Лет через пять после этой лагерной эпопеи я на пару недель загремел в больницу на неврологическое отделение и к своему удивлению встретил там Алексея. Он был очень подавлен, ни с кем не общался, в основном лежал в домашней пижаме поверх одеяла. Ходил с трудом, мелкими шагами, придерживаясь за стенку. Каждый вечер к нему приходила жена. Крепко держа его за рукав, она ходила с ним по коридору, потом он ложился на кровать, а она садилась рядом, двумя руками брала его руку и прижимала к своей груди. Они почти не разговаривали, а просто смотрели друг на друга. В таком положении они могли просидеть целый час. Палата большая, кроватей на восемь, моя была в противоположном углу. Из него я посматривал на эту пару, и всегда мне казалось, что от них исходит какое-то волшебное свечение. Конечно, мы несколько раз разговаривали, и он сказал, что врачи диагностировали ему рассеянный склероз. Лечащий врач у нас был один, и я как-то поинтересовался болезнью Алексея. Тот ответил, что форма у него тяжелая и прогноз неутешительный.

Понятно, что на заводе я его уже никогда не встречал, понимал, что в Испытательной станции о его судьбе знают, но спросить сил в своей душе не нашел, да и вскоре с завода уволился.

Глава 4


Политика и судьбы граждан

Внутренняя политика власти очень сильно влияет на личную судьбу каждого человека в государстве.

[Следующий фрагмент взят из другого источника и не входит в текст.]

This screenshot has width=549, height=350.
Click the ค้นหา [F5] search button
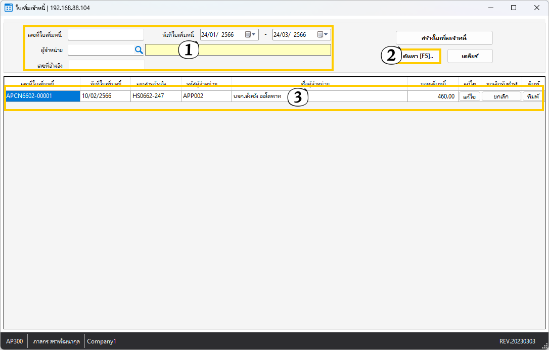419,56
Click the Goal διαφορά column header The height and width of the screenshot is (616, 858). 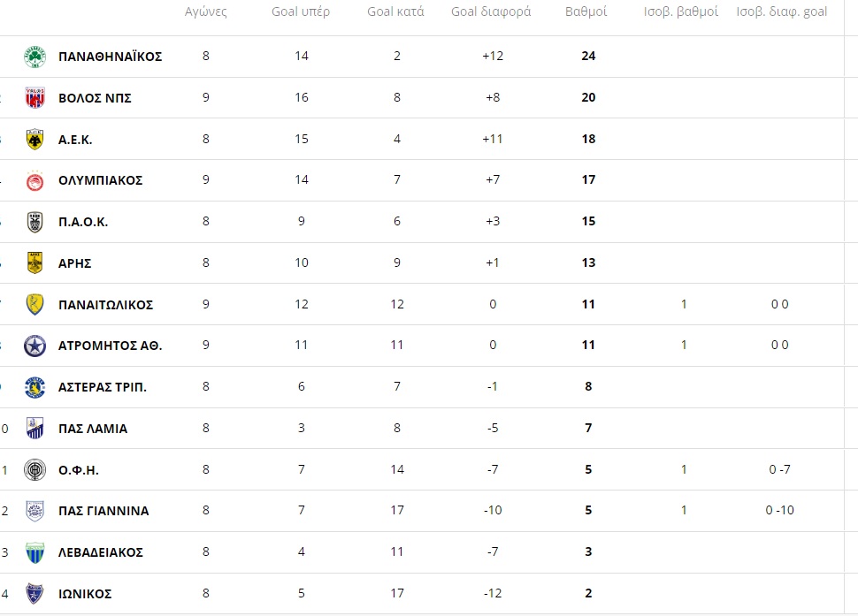click(491, 11)
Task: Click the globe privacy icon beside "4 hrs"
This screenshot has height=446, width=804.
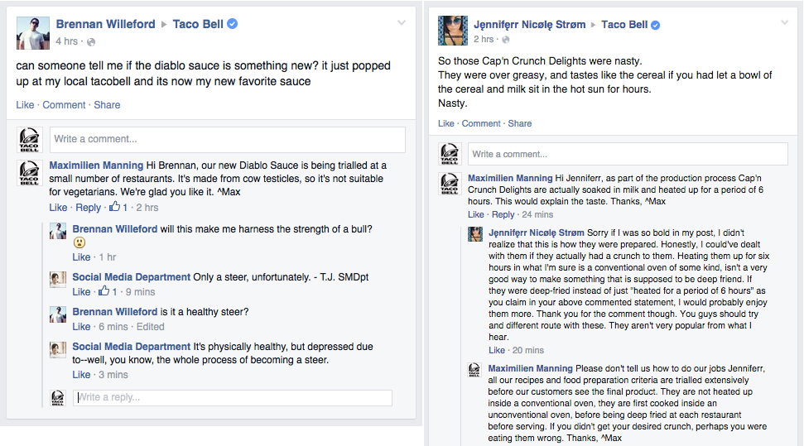Action: (x=91, y=41)
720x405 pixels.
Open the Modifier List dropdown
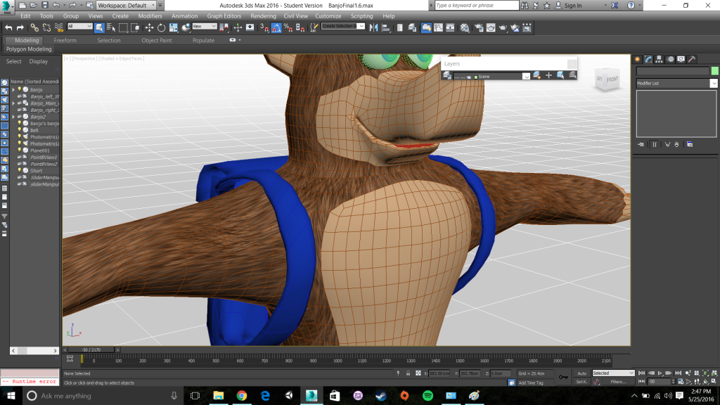(713, 83)
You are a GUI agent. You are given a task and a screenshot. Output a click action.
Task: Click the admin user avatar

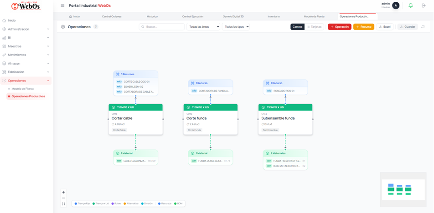tap(396, 5)
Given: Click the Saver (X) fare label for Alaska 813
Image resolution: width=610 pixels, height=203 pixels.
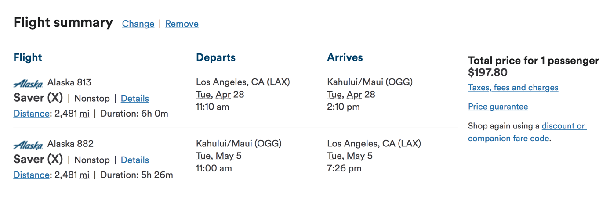Looking at the screenshot, I should 38,98.
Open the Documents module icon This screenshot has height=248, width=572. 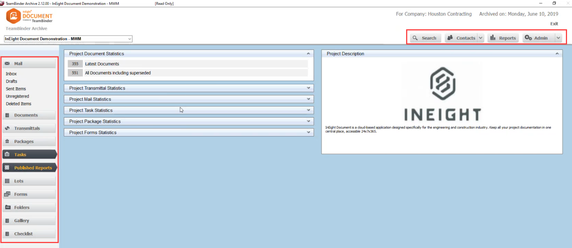[7, 115]
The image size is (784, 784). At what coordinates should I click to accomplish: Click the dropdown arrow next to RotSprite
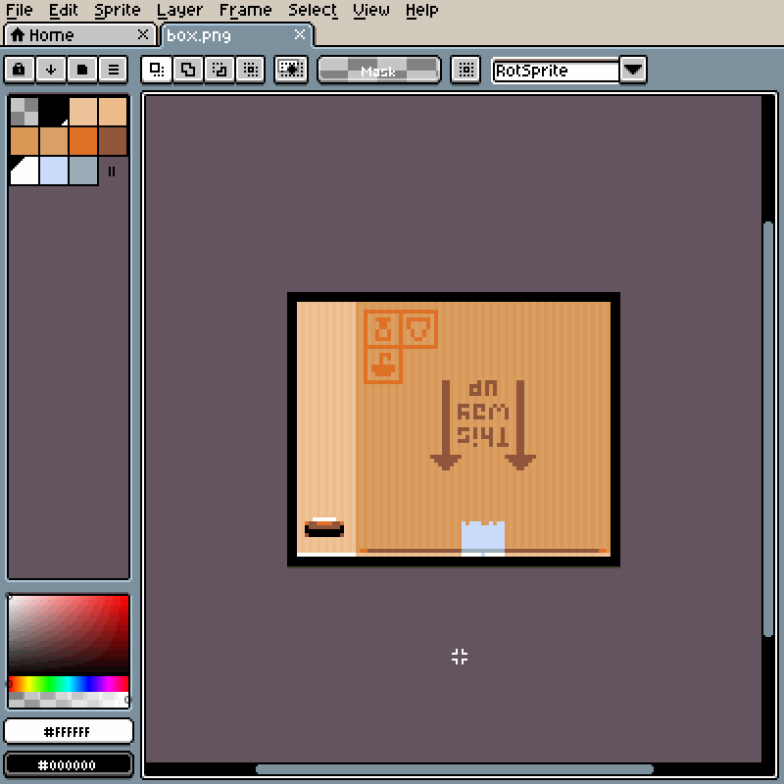coord(633,70)
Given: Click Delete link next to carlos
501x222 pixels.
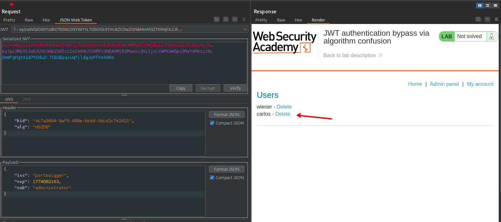Looking at the screenshot, I should (282, 114).
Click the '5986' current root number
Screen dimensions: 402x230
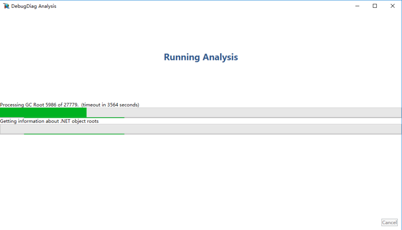click(51, 105)
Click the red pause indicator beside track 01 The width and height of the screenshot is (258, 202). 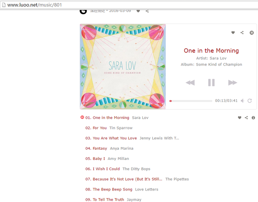click(82, 118)
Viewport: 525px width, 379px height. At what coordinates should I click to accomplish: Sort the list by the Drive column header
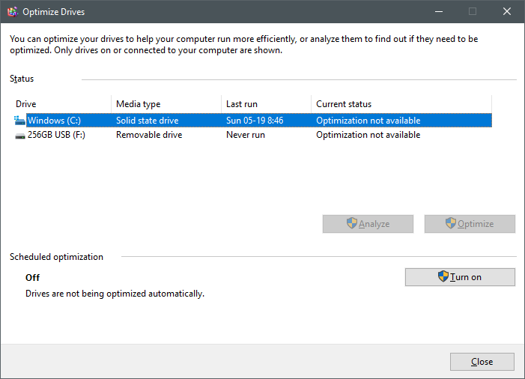click(x=60, y=104)
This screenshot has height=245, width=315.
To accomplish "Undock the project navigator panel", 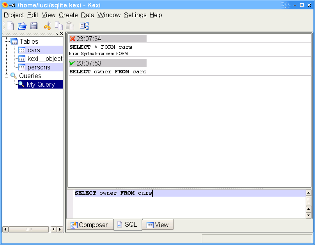I will [x=57, y=34].
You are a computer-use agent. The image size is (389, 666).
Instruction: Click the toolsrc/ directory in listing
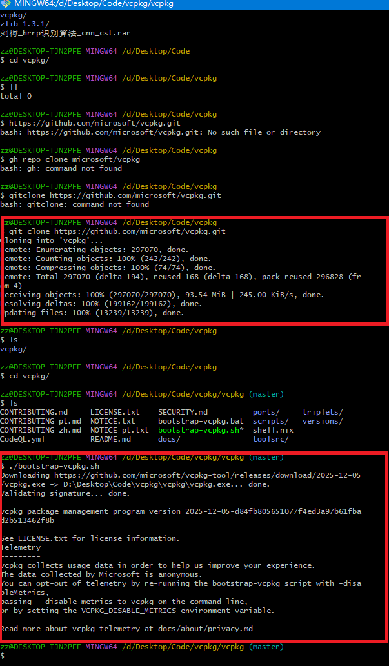(271, 439)
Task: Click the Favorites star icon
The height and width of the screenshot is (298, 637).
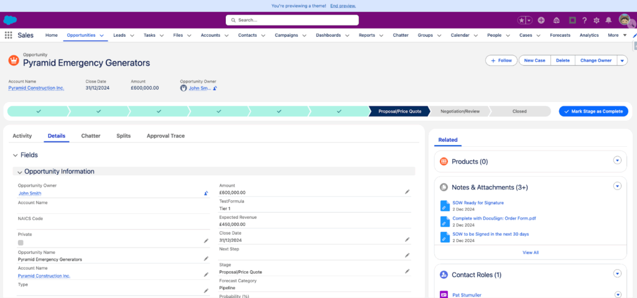Action: tap(521, 20)
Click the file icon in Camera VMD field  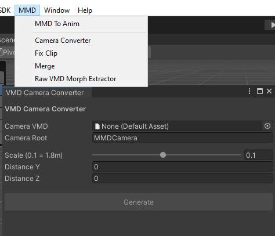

Окончательно понял я это только на склоне лет. По жизни думал, что моя судьба зависит только лично от меня. Мне казалось, что я свободен и всегда сам делаю свой выбор. Сейчас-то понимаю, что был марионеткой, которую вели за ниточки, и мне только казалось, что я свободен. Понемногу это понимание стало проявляться только в зрелые годы, и связано оно конечно со мной, моими школьными друзьями и отчасти студенческими, в общем, с постепенно накапливаемым опытом жизни. Так уж получилось, что я сначала окончил семь классов в школе-семилетке, когда учился в ней, она была десятилеткой. Как раз в это время в стране количество школ-десятилеток было резко сокращено, их превратили в семилетки, а некоторую часть в одиннадцатилетки, в которые принимали по конкурсу аттестатов и после собеседования. Учась в такой школе, год нужно было отработать на производстве и получить рабочую профессию. Аттестат у меня был хороший, и меня приняли. Так неожиданно и быстро начиналась хрущевская реформа школы, по ней ставка делалась на рабочий класс и ПТУ. Через четыре года также быстро Брежнев, придя к власти, ее, эту реформу, отменил.

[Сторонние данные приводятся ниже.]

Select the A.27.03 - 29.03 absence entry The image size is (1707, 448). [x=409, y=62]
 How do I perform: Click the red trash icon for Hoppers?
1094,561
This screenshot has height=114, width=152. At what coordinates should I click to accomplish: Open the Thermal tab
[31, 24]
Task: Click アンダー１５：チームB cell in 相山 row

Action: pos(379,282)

То, что я пережил, получая среднее образование как раз и было искусственным влиянием власти на судьбы граждан. Да это конечно не было таким жестким и порой кровавым насилием над людьми, какое у нас процветало в довоенные годы, но все же это было массовым насилием.

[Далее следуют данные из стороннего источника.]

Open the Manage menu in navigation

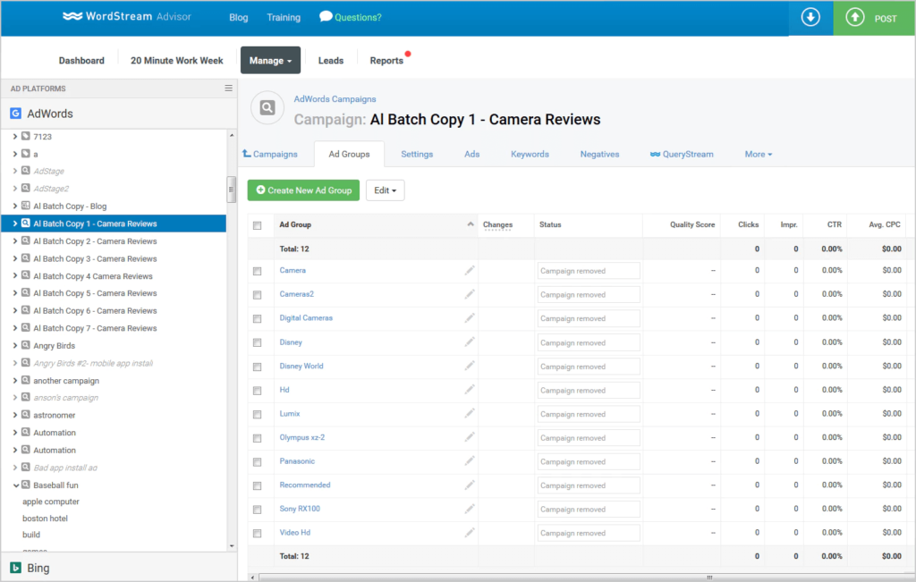click(x=270, y=61)
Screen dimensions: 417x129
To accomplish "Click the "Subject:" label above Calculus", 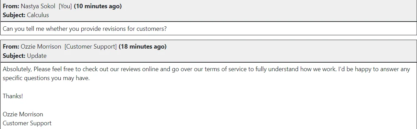I will [x=14, y=15].
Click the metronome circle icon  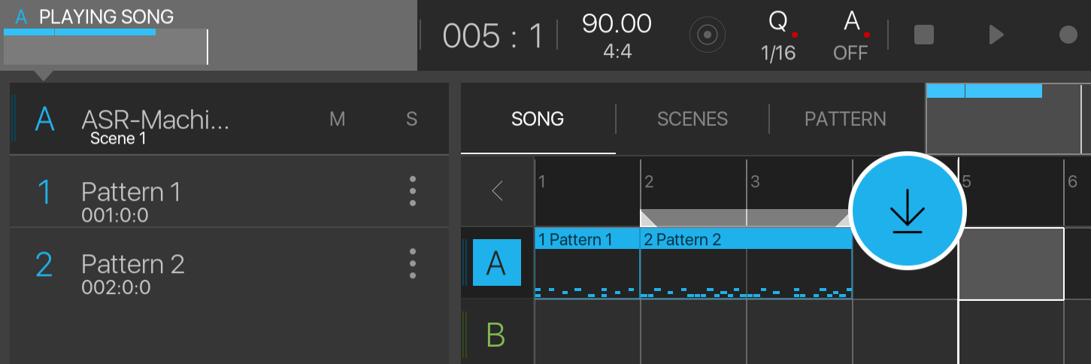pos(708,35)
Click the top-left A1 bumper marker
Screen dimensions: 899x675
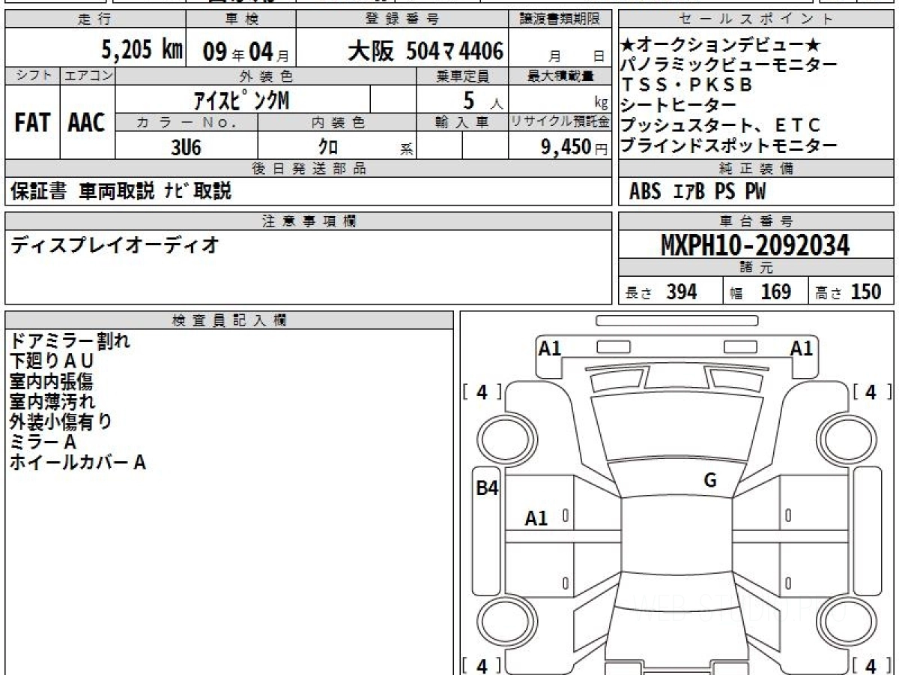pos(550,349)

Класс, набранный по конкурсу, в который я попал, оказался очень сильным. Все три года обучения я жил в атмосфере серьезной конкуренции в точных науках и, кстати, в спорте. Для меня это в результате стало благом, позволившим впоследствии достаточно легко поступить в Политехнический институт. Благом это оказалось для всего класса, поскольку в технические институты удалось поступить всем, кто поступал. Правда, через год-два не менее половины из моих школьных друзей были отчислены. Ребята пострадали, лишившись прекрасных студенческих лет, совсем не потому, что способностей не хватило, а из-за элементарного разгильдяйства. Питерские институты держали марку, и не каждому удавалось подстроиться под их жесткие требования. Некоторые из отчисленных, отслужив армию, доучились на вечерних или заочных отделениях.